• COMPLETE THE FOLLOWING:
a. Please list every fast length given in the passage on starvation.
b. According to the passage on starvation, what caused the heart complications that Karen Carpenter died of?

• PASSAGE PROVIDED:
=== Begin Enclosure ===
I found a strange solace in starvation and yet, at the same time, used it as self-imposed castigation. In time, fasting becomes more than a game of endurance; it becomes absolutely necessary to survive. My fasts grew longer and more intense: four days here, eight there, and then my longest: 12 days. Once I broke a fast and gave in to a dinner of raw cabbage and zero-calorie spray butter. To punish myself, the next day I went without food and water. During my nightly run in the balmy August heat, I nearly collapsed. Eyes hollow with dark circles, I downed ephedrine with coffee. I was perpetually cold.
In time, starvation gives way to binging. After being in “control” for so long, the frenzied loss of power petrified me. I remedied this with syrup of ipecac, a sickeningly sweet emetic the consistency of molasses – this is what caused the heart complications that singer Karen Carpenter died of. I ripped my esophagus in a feverish effort to vomit lettuce. In my convoluted mind, no measure was too extreme. Surrender to hunger would lead to mayhem and I knew I was winning the war: body versus mind, flesh versus the purest will.
In hindsight, I suppose I could not express the loneliness or depression I felt, but I could wear it. When words failed, I fell back on my body, allowing its behaviours and compulsions and urges to say what I really felt and needed, letting it explain the inexplicable. In flesh, I described a pain I could not communicate in words.
=== End Enclosure ===
• INFORMATION:
=== Begin Enclosure ===
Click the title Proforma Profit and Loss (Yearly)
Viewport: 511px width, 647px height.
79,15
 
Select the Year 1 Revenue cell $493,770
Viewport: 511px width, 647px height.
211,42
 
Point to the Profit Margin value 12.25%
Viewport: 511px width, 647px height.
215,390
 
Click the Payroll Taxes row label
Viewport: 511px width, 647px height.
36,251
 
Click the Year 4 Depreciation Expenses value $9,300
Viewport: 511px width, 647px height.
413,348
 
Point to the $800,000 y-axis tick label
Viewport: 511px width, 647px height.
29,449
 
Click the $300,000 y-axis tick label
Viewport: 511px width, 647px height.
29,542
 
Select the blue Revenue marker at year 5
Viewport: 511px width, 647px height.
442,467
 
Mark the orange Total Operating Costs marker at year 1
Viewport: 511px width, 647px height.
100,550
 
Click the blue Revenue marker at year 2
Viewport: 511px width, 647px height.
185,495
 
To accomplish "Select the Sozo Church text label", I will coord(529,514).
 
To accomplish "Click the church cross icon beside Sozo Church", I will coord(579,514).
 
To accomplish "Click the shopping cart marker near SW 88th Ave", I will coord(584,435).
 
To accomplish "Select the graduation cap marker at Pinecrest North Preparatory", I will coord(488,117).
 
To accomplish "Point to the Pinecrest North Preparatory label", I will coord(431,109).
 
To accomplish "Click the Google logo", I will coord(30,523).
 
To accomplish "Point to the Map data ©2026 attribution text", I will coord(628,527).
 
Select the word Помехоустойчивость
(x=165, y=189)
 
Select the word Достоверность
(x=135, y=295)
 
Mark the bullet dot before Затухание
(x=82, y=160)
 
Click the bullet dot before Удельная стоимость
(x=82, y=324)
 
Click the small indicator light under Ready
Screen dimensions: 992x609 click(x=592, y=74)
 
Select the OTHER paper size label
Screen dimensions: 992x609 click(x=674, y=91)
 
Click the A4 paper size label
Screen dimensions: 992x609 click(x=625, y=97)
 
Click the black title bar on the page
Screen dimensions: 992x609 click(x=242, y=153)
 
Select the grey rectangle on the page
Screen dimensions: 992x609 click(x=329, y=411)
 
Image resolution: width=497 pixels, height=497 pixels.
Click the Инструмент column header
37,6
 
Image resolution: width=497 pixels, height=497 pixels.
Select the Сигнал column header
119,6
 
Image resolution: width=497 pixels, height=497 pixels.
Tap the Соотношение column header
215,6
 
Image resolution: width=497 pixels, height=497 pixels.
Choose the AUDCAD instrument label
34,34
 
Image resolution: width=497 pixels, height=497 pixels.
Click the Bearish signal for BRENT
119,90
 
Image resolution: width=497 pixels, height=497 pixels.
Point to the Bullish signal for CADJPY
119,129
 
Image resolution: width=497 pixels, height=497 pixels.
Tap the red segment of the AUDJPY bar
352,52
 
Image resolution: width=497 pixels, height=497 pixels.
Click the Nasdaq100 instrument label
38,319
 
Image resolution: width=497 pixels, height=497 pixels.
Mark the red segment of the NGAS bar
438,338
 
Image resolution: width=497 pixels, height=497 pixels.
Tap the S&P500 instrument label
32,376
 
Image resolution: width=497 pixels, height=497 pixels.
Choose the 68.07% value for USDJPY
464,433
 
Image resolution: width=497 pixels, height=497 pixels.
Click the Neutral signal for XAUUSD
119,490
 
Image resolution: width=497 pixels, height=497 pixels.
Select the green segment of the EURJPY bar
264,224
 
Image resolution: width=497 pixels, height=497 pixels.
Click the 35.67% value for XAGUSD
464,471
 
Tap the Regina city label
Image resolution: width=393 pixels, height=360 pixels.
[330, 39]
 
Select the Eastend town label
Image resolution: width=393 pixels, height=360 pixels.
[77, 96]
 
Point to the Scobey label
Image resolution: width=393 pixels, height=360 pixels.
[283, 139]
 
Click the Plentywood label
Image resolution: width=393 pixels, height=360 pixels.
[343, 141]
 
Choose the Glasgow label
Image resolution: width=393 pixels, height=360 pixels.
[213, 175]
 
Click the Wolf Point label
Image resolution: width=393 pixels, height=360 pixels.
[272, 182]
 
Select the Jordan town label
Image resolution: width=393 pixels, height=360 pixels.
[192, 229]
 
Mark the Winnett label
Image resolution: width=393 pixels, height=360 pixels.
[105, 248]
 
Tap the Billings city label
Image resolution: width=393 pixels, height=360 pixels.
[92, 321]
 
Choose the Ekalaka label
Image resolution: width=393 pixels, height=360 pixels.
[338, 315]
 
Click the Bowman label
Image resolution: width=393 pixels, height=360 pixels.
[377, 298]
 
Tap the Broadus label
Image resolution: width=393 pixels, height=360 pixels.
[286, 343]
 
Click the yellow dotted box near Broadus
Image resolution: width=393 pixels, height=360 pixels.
=== End Enclosure ===
• SOLUTIONS IN ORDER:
a. four days, eight days, 12 days

b. Syrup of ipecac.